In BofA’s answer to the SEC’s complaint, the bank’s lawyers from Cleary Gottlieb Steen & Hamilton and Paul, Weiss, Rifkind, Wharton & Garrison argued that numerous media outlets reported in advance of the BofA shareholder vote on the Merrill merger that Merrill execs were expected to receive billions in bonuses. That assertion echoed the bank’s filings with Rakoff last summer, when Cleary lawyers offered up affidavits from the likes of Stanford Law School professor Joseph Grundfest, who contended that such media reports were part of the total mix of information available to Bank of America shareholders. BofA’s point: Since shareholders should have known from media reports that bonuses would be paid, the bank’s decision not to mention those bonuses in pre-merger disclosure materials was not important…
Rakoff said that Grundfest’s testimony would be eliminated in its entirety. The ruling also bars portions of testimony offered by Stanford Law School professor Robert Daines and Columbia Business School professor R. Glenn Hubbard.
This past August, Bam Bam wrote Here’s a judge who took an oath of office, and lives up to it introducing Judge Rakoff to SLABBED readers.
…there’s a bona fide judge involved here, who swore to an oath, and guess what corp-o-thugs, this guy follows it. Judge Rakoff is ordering the parties to disclose who lied to conceal the bonuses, (he wants names), and why the SEC is colluding with this proposed order, to keep this all secret.
Bam Bam reported on Rakoff again in October and advised this is what happens when honest judges adhere to their oath of office.
Last Friday something tangible happened. The Board of Directors of BofA voted to abandon the lawyer-client privilege argument and cooperate in providing information.

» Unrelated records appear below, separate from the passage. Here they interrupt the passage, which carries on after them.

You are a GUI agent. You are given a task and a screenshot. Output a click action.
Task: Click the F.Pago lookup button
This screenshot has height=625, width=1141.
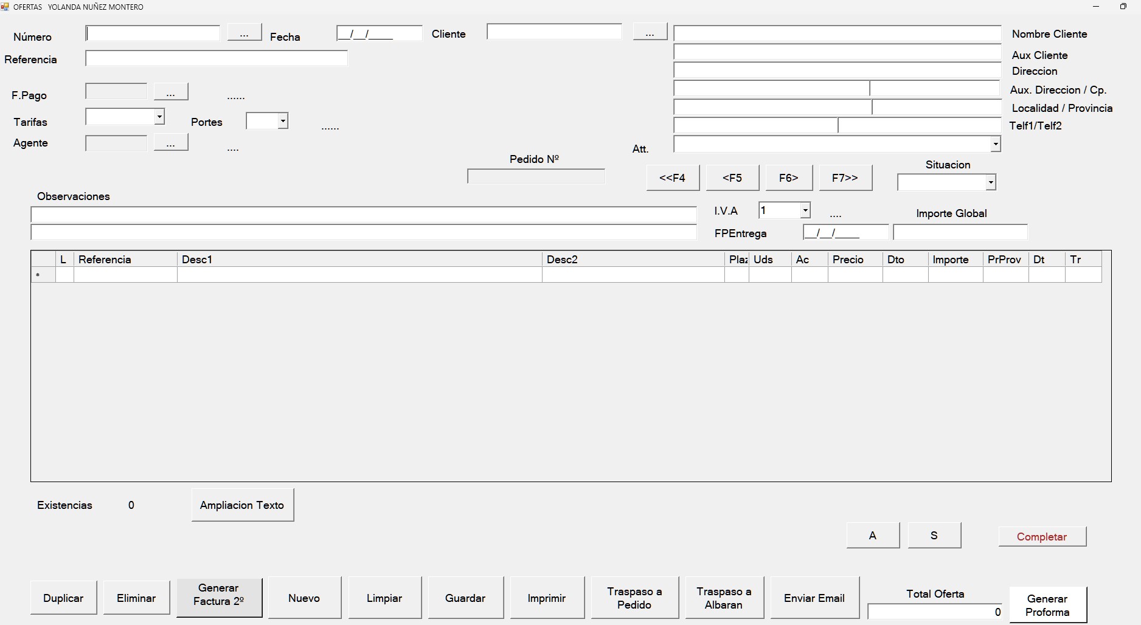171,92
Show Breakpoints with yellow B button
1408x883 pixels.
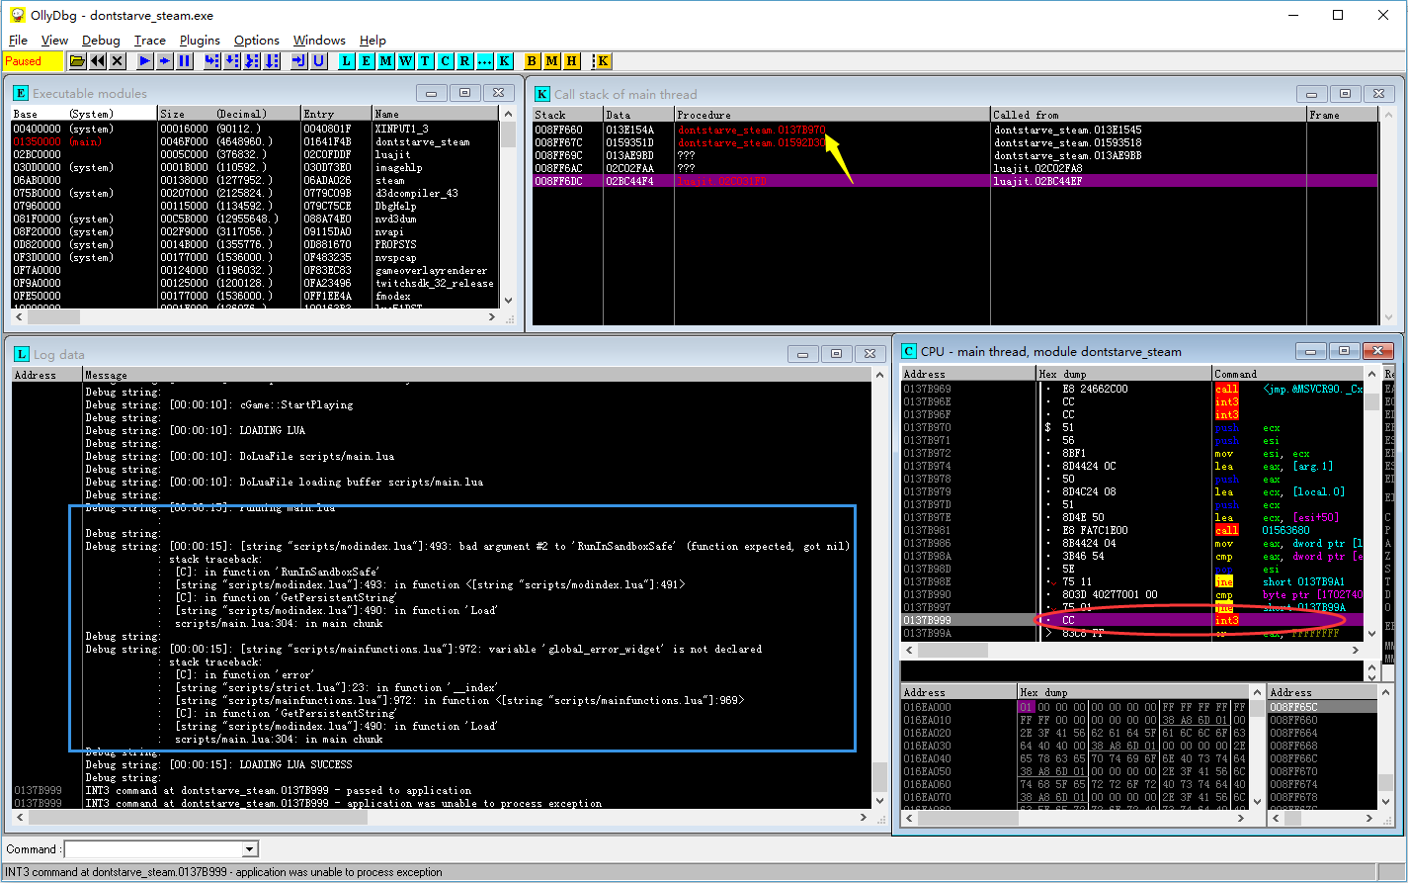pyautogui.click(x=532, y=61)
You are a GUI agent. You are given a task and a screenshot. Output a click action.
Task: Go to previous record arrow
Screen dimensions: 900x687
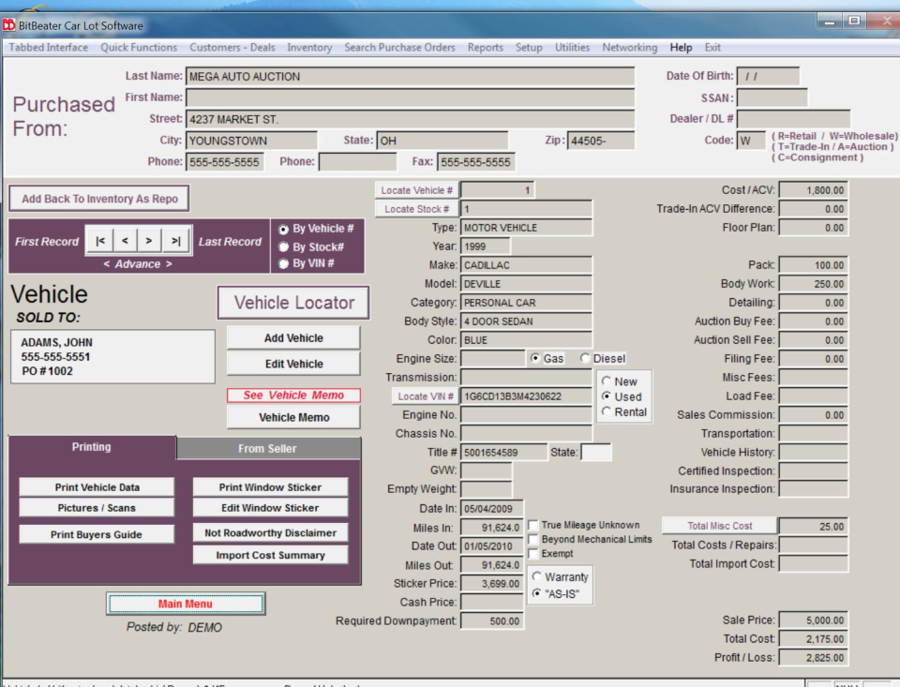coord(127,241)
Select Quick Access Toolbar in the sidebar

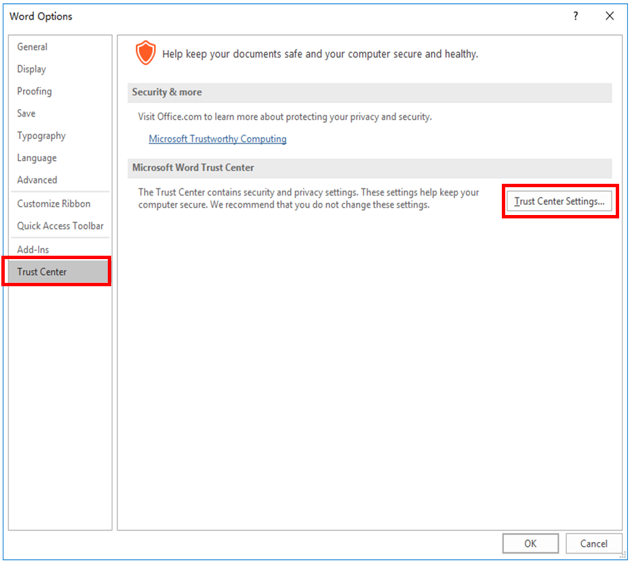(x=60, y=226)
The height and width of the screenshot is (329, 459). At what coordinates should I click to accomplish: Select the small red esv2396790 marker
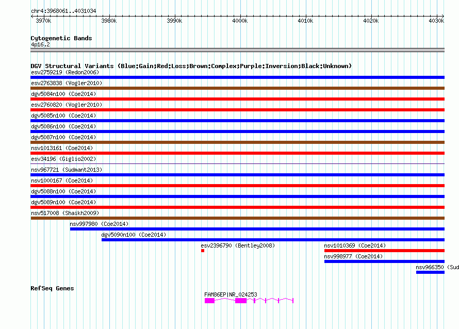pyautogui.click(x=203, y=251)
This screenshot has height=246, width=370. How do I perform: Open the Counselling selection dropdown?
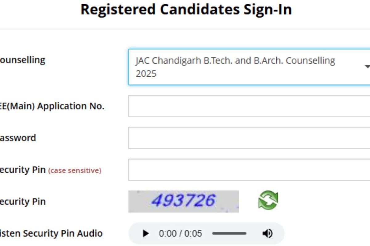(249, 67)
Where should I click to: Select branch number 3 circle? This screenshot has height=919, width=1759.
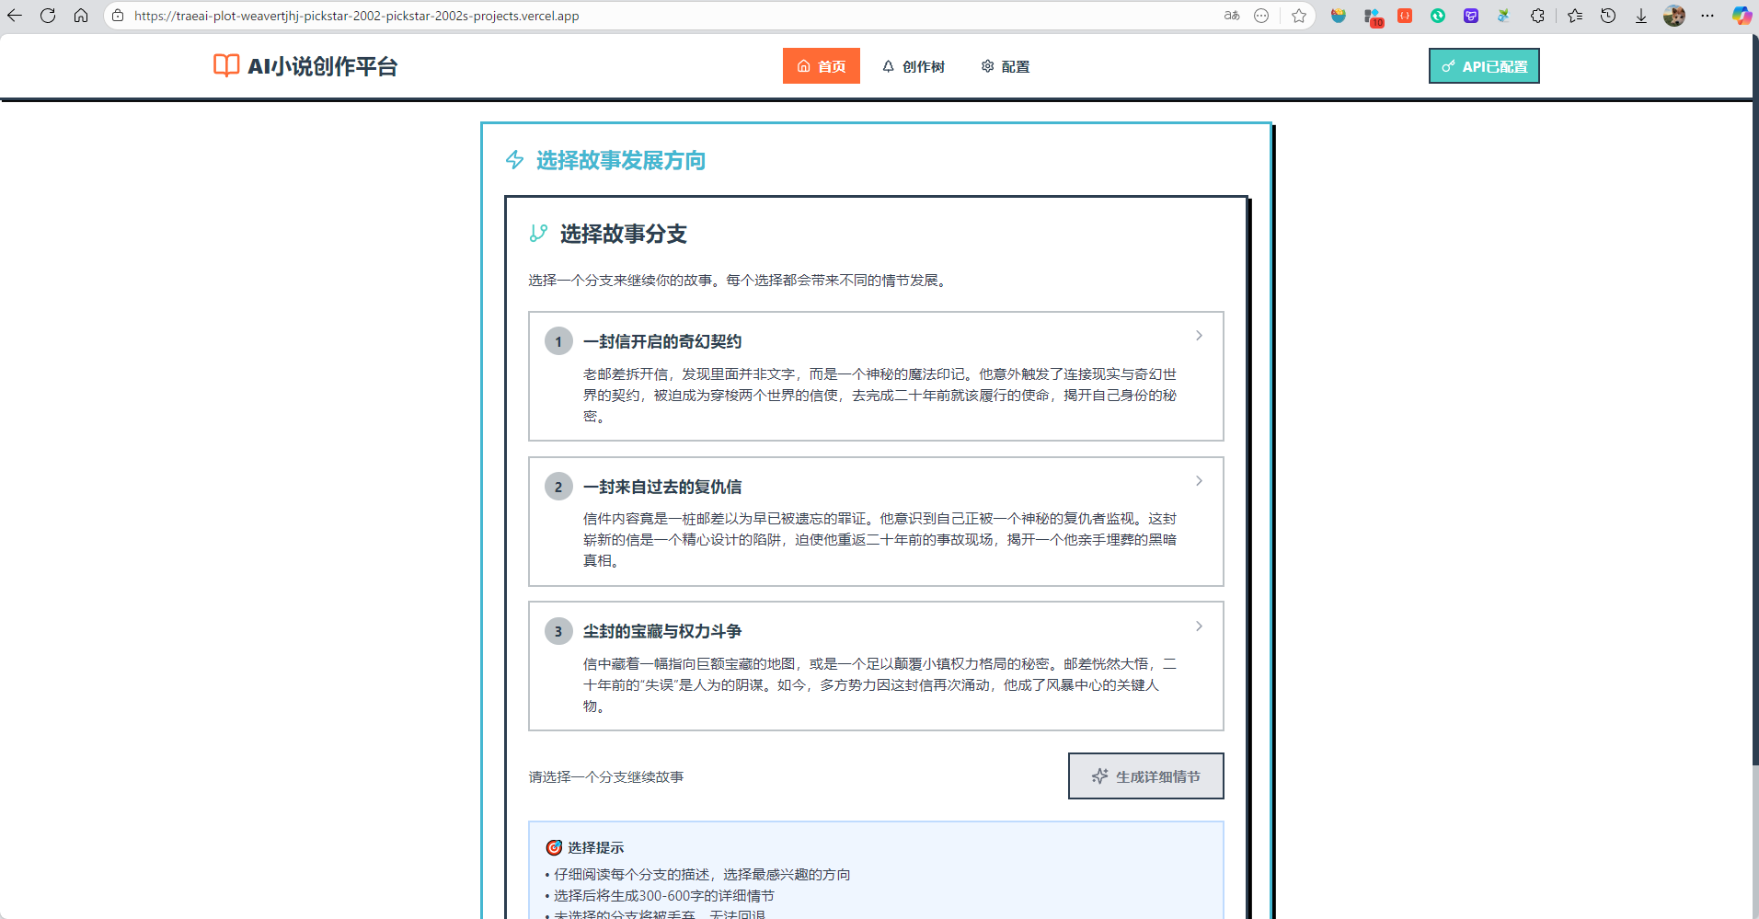(x=558, y=631)
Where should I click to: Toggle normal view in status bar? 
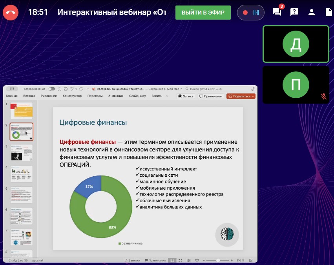click(x=172, y=260)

According to the SEC agreement, BofA will specifically provide details of BofA’s failure to disclose “including any relevant information previously withheld based on attorney-client or other privileges.” I don’t know about you but I trust the SEC about as far as I can shot put their office building, but here’s the key: the agreement outlining what BofA is agreeing to provide has to be approved by Judge Rakoff.
Those of who did stay tuned, as Bam Bam suggested, were not surprised by Rakoff’s latest ruling:
In his ruling today, Rakoff said the SEC wants to exclude most or all of the bank’s experts. The judge said that at that this point he’d decide only the issue about media reports.
“The fact that the media were predicting, as the bank claims, that Merrill would in fact pay bonuses is entirely irrelevant to any aspect of this issue, for the alleged falsehood consisted of representing as a contingency what was in fact an agreement already reached,” Rakoff wrote.
representing as a contingency what was in fact an agreement already reached – Ring those bells!